For all that, until the onset of the Great Depression France muddled along well enough. Bourgeois, peasant and worker alike gave their allegiance to the secular republic. In this land of 40 million the conservative consensus ruled. Less government was better government and if it didn’t work too well…Then it worked after a fashion,. In this it was like the plumbing in a country were most lavatories were little better holes in the ground, like the dirty antiquated railways where any train that attempted to run on time seemed liable to crash , it was like the telephone services where making a call from a post office could result in a wait of hours.

Ultimately as the shadows of the Great Depression settled over Europe the Third Republic, would be violently shaken from it’s state of comfortable stagnation…
 
Last edited:
In terms of planned length?
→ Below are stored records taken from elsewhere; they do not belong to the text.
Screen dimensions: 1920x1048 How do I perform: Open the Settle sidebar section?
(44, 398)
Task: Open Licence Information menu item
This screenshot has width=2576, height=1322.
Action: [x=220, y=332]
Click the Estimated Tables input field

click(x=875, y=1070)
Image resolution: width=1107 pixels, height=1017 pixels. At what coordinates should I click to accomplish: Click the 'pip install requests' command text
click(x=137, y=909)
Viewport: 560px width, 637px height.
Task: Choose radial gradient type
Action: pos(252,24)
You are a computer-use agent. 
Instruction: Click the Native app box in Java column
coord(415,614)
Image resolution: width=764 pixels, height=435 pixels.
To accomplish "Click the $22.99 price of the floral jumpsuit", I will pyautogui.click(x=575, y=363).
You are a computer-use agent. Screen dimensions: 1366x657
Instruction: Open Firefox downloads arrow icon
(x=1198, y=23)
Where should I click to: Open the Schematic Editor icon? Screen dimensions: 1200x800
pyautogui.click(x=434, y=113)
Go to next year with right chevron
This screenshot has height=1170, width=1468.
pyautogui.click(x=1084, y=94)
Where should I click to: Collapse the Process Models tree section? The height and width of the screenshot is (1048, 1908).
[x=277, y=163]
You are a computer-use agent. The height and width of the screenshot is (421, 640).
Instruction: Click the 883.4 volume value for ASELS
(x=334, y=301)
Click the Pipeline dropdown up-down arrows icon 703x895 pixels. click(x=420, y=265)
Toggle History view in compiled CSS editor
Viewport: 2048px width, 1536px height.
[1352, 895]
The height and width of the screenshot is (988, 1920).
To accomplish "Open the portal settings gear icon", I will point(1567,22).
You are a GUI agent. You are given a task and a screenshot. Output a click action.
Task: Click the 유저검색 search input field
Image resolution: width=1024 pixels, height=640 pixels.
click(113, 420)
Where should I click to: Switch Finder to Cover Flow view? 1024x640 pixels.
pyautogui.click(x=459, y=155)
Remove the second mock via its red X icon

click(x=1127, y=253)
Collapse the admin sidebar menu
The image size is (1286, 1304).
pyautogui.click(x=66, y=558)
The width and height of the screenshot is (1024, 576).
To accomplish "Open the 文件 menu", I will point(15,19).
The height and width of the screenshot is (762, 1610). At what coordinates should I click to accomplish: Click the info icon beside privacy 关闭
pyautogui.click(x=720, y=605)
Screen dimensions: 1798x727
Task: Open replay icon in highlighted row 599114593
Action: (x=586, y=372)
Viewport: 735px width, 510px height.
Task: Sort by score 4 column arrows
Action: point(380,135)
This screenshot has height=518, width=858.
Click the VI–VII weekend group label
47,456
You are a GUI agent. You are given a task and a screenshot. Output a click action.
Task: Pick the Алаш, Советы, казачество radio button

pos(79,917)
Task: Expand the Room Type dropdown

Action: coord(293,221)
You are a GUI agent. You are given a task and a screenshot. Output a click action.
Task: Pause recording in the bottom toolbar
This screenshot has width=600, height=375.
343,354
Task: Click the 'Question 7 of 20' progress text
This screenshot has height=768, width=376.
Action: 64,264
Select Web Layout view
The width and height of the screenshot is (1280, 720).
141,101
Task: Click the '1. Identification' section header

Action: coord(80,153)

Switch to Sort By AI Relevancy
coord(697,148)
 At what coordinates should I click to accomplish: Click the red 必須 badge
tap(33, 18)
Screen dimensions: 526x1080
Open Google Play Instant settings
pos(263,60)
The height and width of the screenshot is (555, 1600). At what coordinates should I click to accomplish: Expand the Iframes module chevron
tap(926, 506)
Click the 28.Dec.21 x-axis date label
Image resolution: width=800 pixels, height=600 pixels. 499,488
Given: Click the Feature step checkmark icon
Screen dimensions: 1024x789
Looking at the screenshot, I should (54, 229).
Well I’m not sure TBH. I have a good idea of where I want to take the TL for the first few years, and broader outlines for afterwords.


It’s just a matter translating that into a written product, but the further the TL diverges from OTL with obscure individuals in France having a more prominent role in events, plus the fact I need to consider the international implications of major internal convulsions within France. as things progress...


Beyond that I'll need to get people to read the damn thing, speaking of which I'll have the first couple of chapers ready to go quite soon.:)
 
Chapter One:
The Happy Isle




A victorious France always gets rich militaristic and cocky, and nobody can get on with her until she has to be thrashed again -
Herbert Hoover



As the great depression blighted the rest of the globe, initially France seemed curiously immune. Seemingly perched on piles of gold, Gallic self-confidence had risen to new heights, the French Army was the strongest in the world, Paris could claim to the cultural capital of Europe and the French Empire was second only to that of Great Britain. Indeed national pride in ‘’Greater France’’ was augmented by the ruthless domination of colonial populations, and French children were taught that their nation not Mussolini’s was the ‘’heir to Rome’’. French industry had been growing faster than it’s European and American rivals almost keeping pace with Japan and its car industry was the second largest in the world. French banks held much of the world’s gold amounting to one quarter on the eve of 1930, prompting in late 1929 the new Premier Andre Tardieu proposed to spend this huge surplus on creating a modern welfare state thus introducing France to the ‘’politics of prosperity’’.

Tardieu a man of brilliant intellect had piled up prizes and diplomas with ease. And skipped nimbly between the occupations of commerce, literature, academia, politics and diplomacy. Having climbed by way of several ministerial posts to the top of the political ladder, he now aimed to re-equip industry and improve agriculture along modern scientific lines.

However the veneer of opulence and vigour was deceptive, the essential condition of the Third Republic was decay. Marianne was protected by the initial onslaught of the global economic crisis not because of her strength but because of her fundamental weaknesses, symptomatic of this were French exports which remained competitive because the franc had lost four-fifths of it’s value during the 1920’s. Relaying on it’s relatively buoyant home market France sold fewer goods abroad than other great capitalist powers such as England, so it was less effected by the initial collapse in global trade. French industrialists for their part had cushioned themselves against a slump with large capital savings - by failing to invest in expansion and modern equipment.

The short term foreign money which flowed into France between 1929 to 1932 only did so because of the determination of the government to protect the franc against inflation, a policy which would soon leave French exports disastrously overpriced. Unemployment remained low because France had been shorn of manpower with 1.3 million dead and 1.1 million made invalids by the Great War.

The consequences of these ills and the dashed hopes that France might escape the Depression, was to be bitter disappointment, social stress, political radicalism the discrediting of liberal democracy. Ushering in what would later be called ‘’the time of blood and hate’’.